» What to do:
Among the records, which lines include "YouTube"? List them.

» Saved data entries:
-=-=-

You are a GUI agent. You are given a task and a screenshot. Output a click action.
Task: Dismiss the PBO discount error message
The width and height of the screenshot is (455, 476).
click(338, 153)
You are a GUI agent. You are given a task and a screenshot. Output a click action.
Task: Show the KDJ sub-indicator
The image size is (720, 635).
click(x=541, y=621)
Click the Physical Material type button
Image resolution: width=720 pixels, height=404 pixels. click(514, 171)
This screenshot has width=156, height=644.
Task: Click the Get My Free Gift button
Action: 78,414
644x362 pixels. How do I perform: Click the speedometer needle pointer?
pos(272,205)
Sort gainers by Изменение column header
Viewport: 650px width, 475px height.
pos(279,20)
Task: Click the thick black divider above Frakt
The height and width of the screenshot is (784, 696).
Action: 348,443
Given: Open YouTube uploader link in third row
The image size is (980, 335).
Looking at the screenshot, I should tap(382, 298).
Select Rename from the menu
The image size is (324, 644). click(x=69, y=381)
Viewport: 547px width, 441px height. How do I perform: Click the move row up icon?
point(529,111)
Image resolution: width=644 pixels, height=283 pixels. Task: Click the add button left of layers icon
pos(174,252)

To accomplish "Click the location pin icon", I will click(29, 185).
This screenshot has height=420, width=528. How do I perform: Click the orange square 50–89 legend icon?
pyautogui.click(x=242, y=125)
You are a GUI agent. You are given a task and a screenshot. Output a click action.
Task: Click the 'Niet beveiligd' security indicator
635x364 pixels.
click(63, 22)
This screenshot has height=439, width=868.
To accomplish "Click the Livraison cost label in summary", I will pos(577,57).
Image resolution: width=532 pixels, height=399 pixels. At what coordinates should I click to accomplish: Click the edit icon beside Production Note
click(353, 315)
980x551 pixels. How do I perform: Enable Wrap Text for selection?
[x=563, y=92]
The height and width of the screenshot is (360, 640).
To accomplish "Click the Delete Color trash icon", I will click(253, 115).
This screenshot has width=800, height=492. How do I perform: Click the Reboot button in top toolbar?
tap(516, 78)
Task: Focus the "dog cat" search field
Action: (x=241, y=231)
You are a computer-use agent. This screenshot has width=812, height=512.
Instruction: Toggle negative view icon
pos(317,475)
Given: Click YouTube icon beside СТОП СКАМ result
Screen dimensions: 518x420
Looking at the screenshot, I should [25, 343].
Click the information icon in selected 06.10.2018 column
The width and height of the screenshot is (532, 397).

-=-=-

» Problem solution:
Given: Open YouTube uploader link in third row
Given: Click YouTube icon beside СТОП СКАМ result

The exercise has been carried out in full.